Pour Guillaume Poupard, directeur général de l’Anssi (à gauche), ce campus sera un « village Astérix 4.0 » : « Il y a tous les acteurs, contents de travailler ensemble, ils se tapent dessus de temps en temps mais résistent ensemble encore et toujours à l’envahisseur ». (Crédit : Nicolas Certes)

Ce projet intervient en parallèle d’autres travaux autour du secteur de la cybersécurité. La création du comité de filière sécurité en est un, ainsi que tous les travaux du Cesin, d’Hexatrust ou du Cigref. Globalement leurs retours sont bons et certains réfléchiraient même à installer leur siège administratif au sein du futur campus. Marc Darmont, DG adjoint de Thalès et président du comité de filière sécurité, indique que des actions de cette organisation auront sûrement lieu au sein de ce campus et pourront même être organisée par celle-ci.

Un campus parisien

Concernant l’endroit probable où sera installé ce campus, d’après les différents échanges que Michel Van Den Berghe a pu avoir à l’étranger, il est souvent important que ces lieux d’échange soient installés là où se trouvent les acteurs de l’écosystème. C’est donc quasiment certain que le campus cybersécurité sera installé dans Paris ou sa première couronne. Mais des acteurs localisés en région ont également montré leur intérêt pour le projet, et des idées de pôles régionaux spécialisés du campus sont en réflexion. Centrer les recherches dans la Défense à Rennes, dans la santé et les smart cities en Pays de la Loire ou d’autres activités en Rhône-Alpes, sont envisagés.

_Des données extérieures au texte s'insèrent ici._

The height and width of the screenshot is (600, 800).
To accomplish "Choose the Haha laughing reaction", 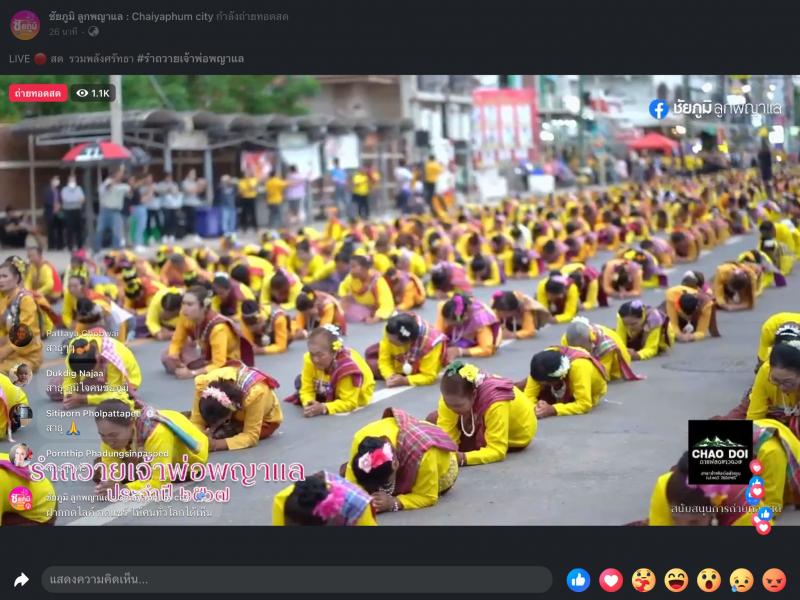I will pyautogui.click(x=676, y=580).
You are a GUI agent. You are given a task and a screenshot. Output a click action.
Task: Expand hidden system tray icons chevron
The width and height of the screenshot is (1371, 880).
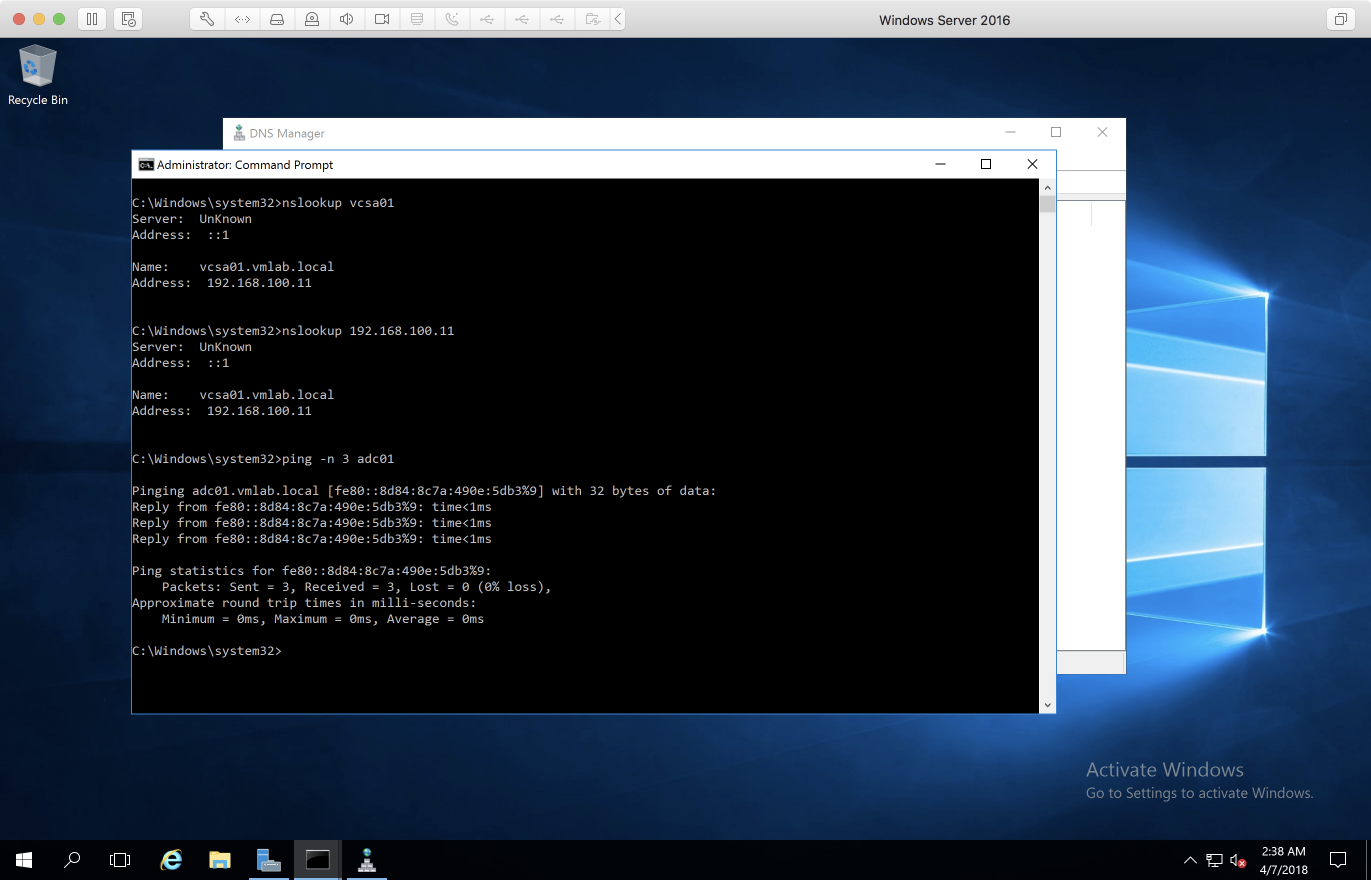coord(1190,860)

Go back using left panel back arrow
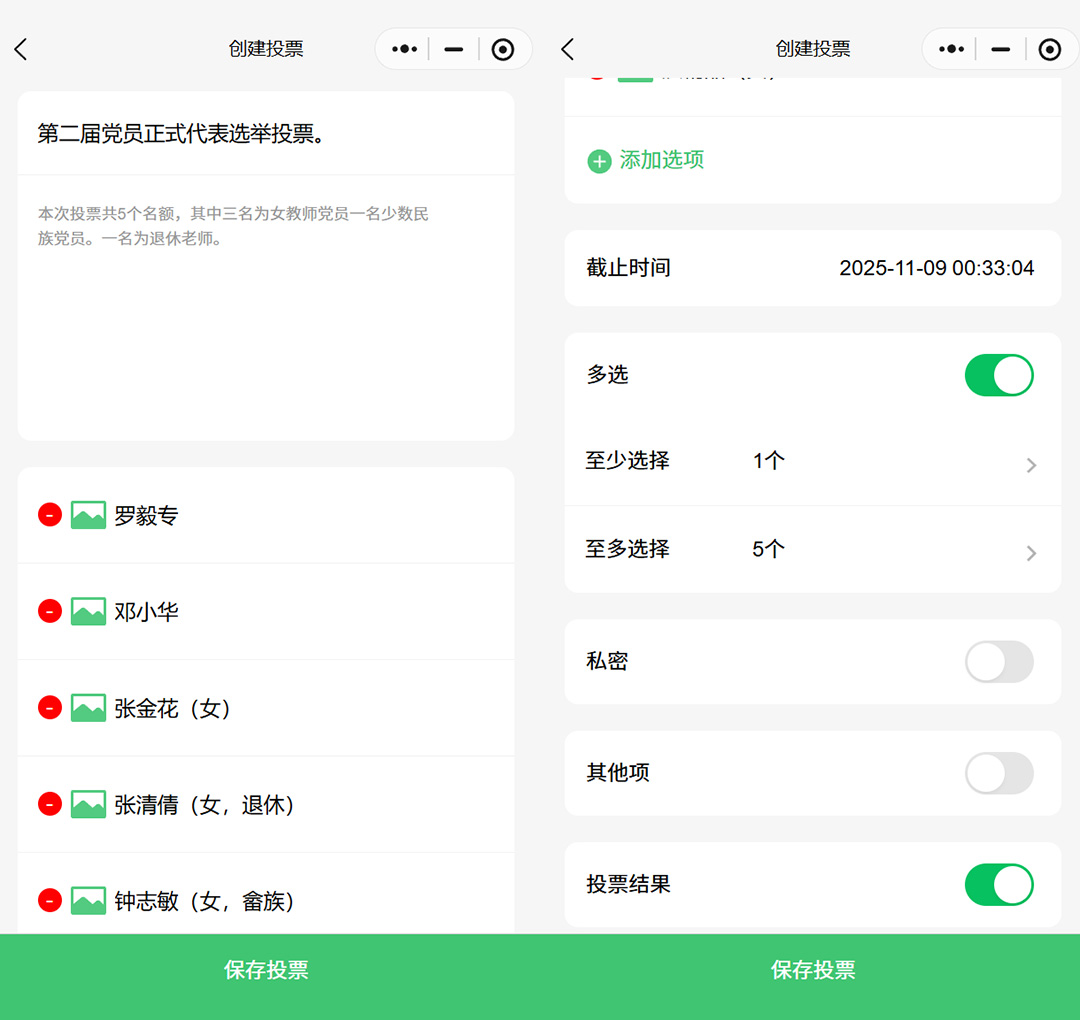pos(21,49)
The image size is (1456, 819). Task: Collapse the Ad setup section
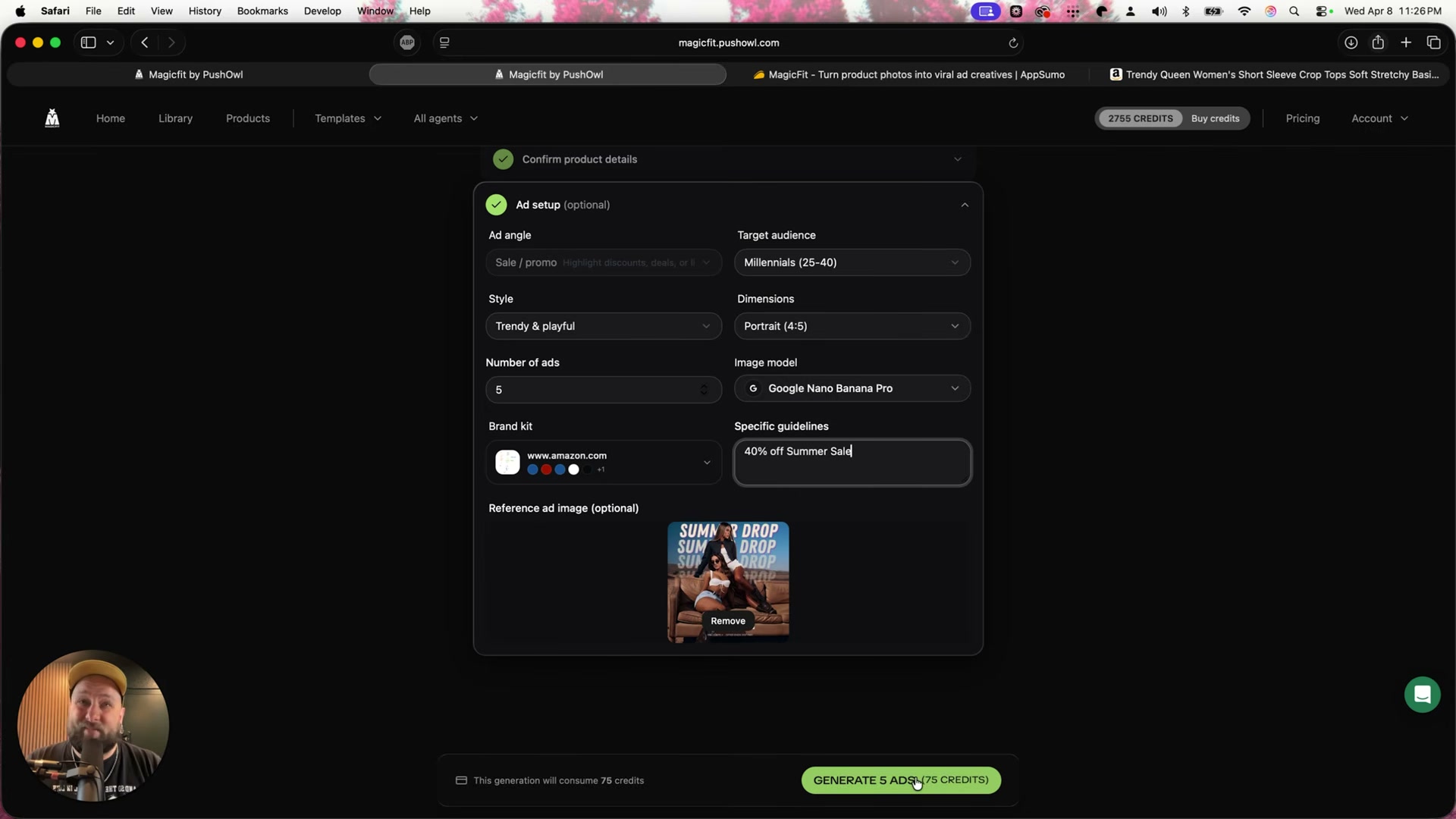964,205
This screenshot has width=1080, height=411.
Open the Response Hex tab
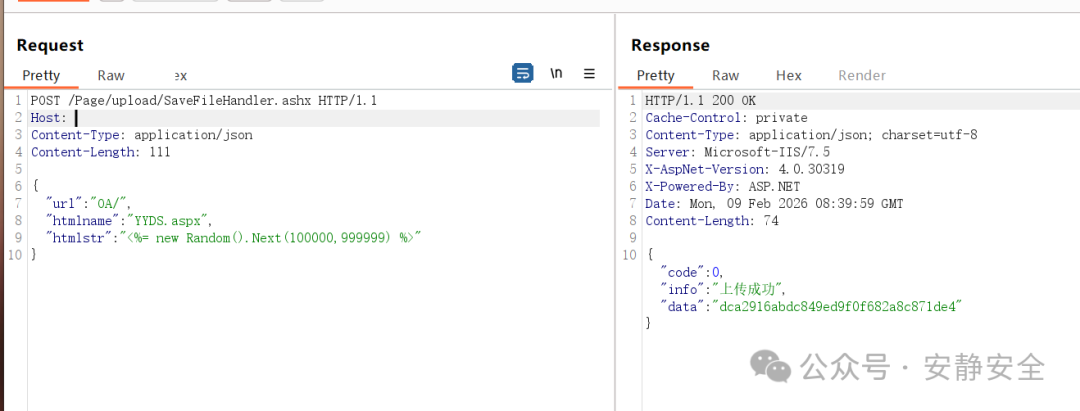tap(788, 75)
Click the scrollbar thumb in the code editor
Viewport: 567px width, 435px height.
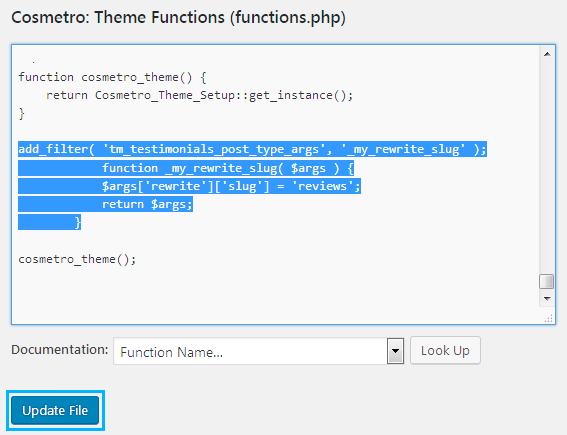click(x=546, y=281)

Le directeur général d’Orange Cyberdéfense veut qu’une fois validé par l’Etat, le projet se déploie vite, et cherche donc un bâtiment parisien existant de 8 à 10 000 m², extensible jusqu’à 20 000 m². Et compte chercher dans le foncier de l’Etat, l’immobilier des différentes entreprises intéressées par le projet ou les banques partenaires, pour trouver le lieu adéquat. Michel Van Den Berghe souhaite que le campus soit autofinancé par les acteurs présents (qui verseraient un loyer) mais il ne reste pas fermé à une participation publique. Ce que confirme Cédric O : « C’est un projet porté par les industriels mais qui doit être soutenu par l’Etat. » Dans l’idéal, le patron d’Orange Cyberdéfense prévoie une ouverture du campus d’ici début 2021.